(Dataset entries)
=== Begin Enclosure ===
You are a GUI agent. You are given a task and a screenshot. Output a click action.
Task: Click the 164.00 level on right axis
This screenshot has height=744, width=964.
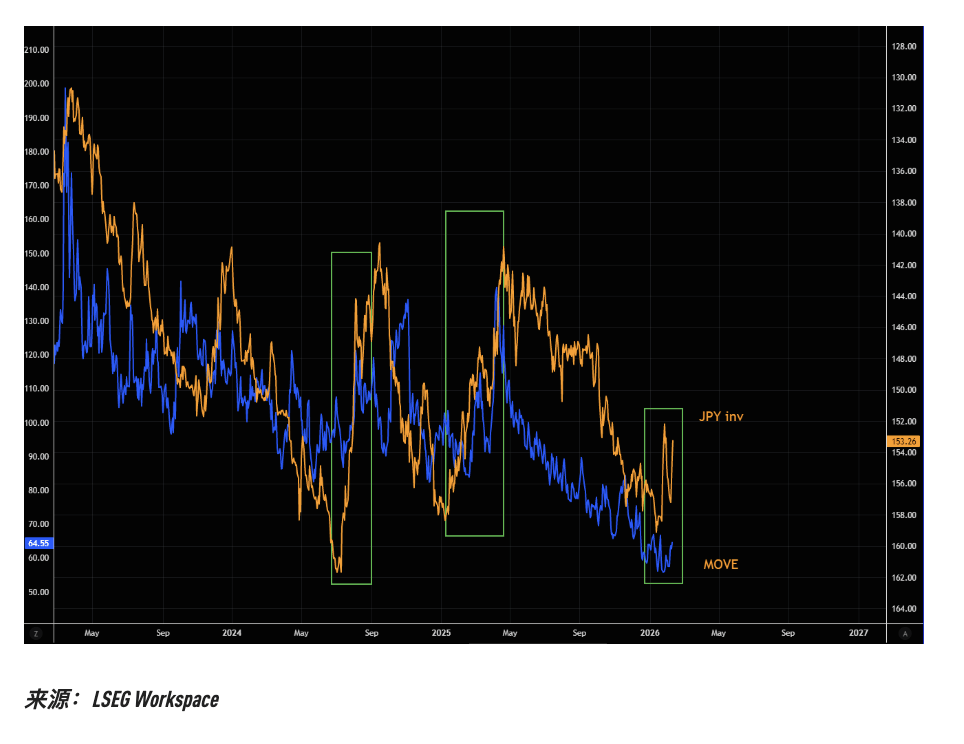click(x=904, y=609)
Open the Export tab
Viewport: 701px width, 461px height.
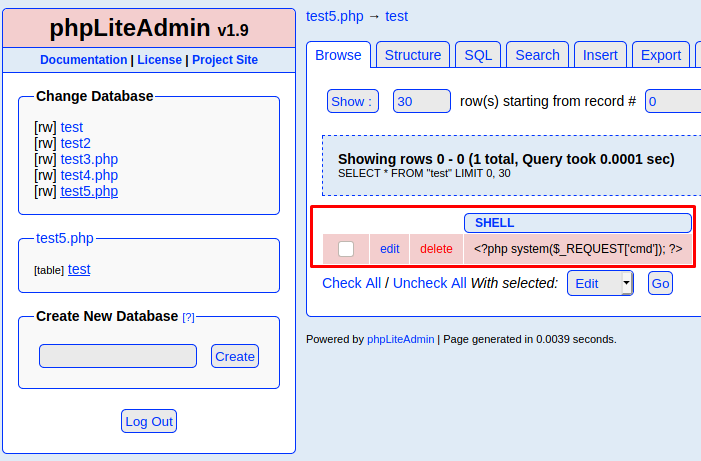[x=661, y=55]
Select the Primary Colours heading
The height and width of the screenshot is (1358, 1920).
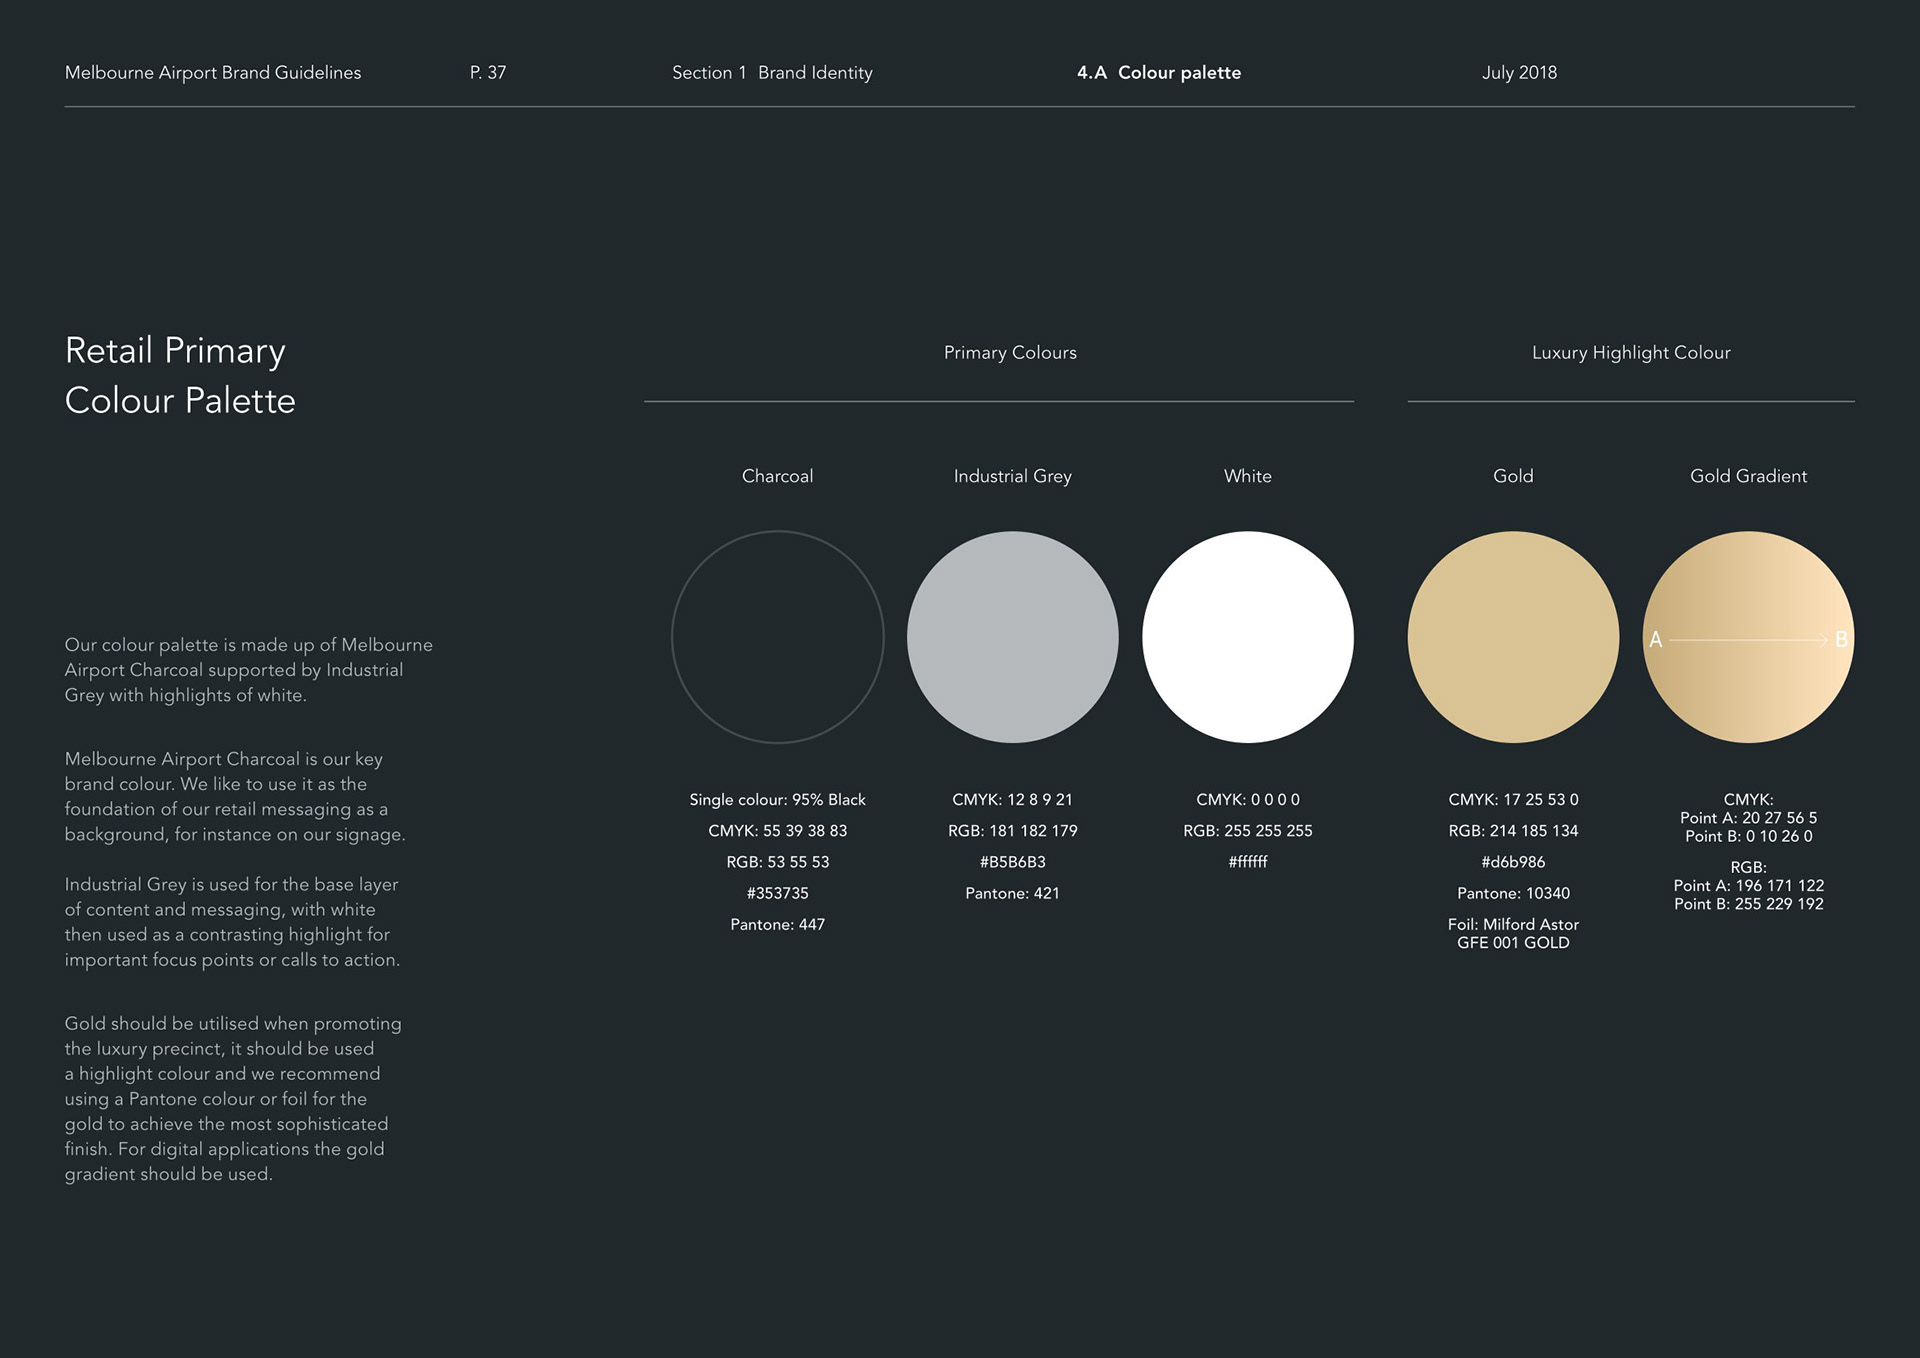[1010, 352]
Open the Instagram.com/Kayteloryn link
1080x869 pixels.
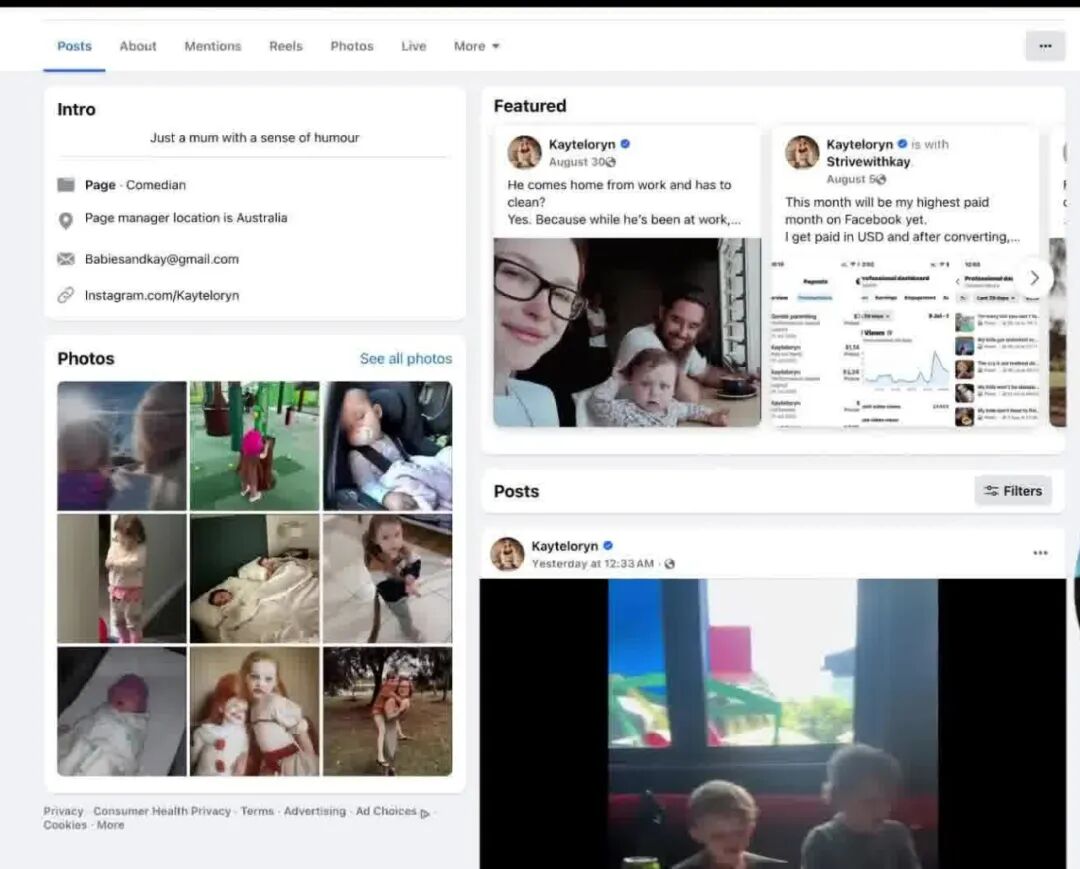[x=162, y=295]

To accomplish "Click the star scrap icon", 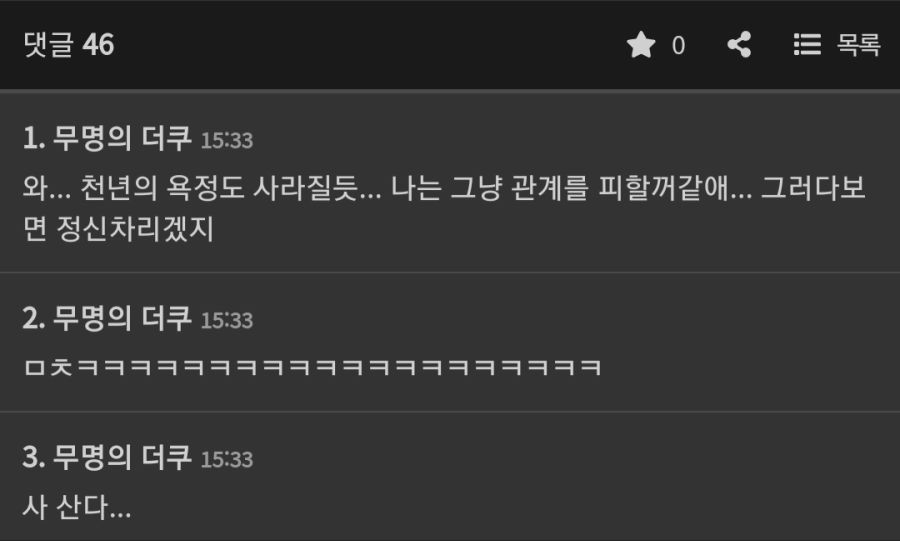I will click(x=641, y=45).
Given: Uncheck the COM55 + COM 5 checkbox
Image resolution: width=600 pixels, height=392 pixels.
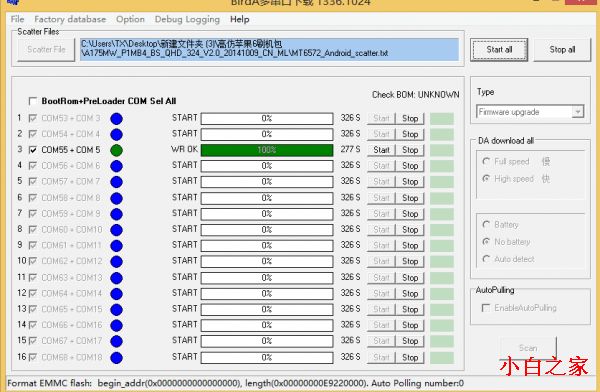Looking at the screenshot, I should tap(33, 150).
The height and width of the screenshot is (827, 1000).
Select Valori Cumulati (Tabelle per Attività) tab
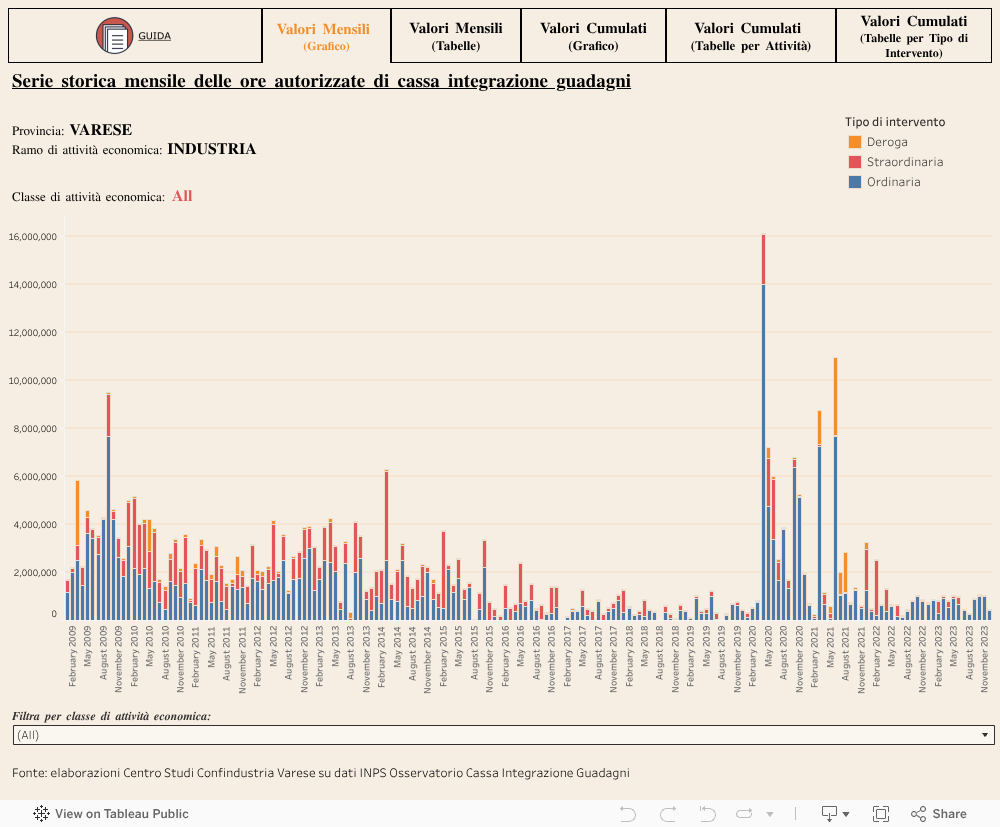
=== End Enclosure ===
Tally the lines in the records that contain the word "Open"; the answer is that number and nothing more.

▶ EXERCISE ANSWER:
2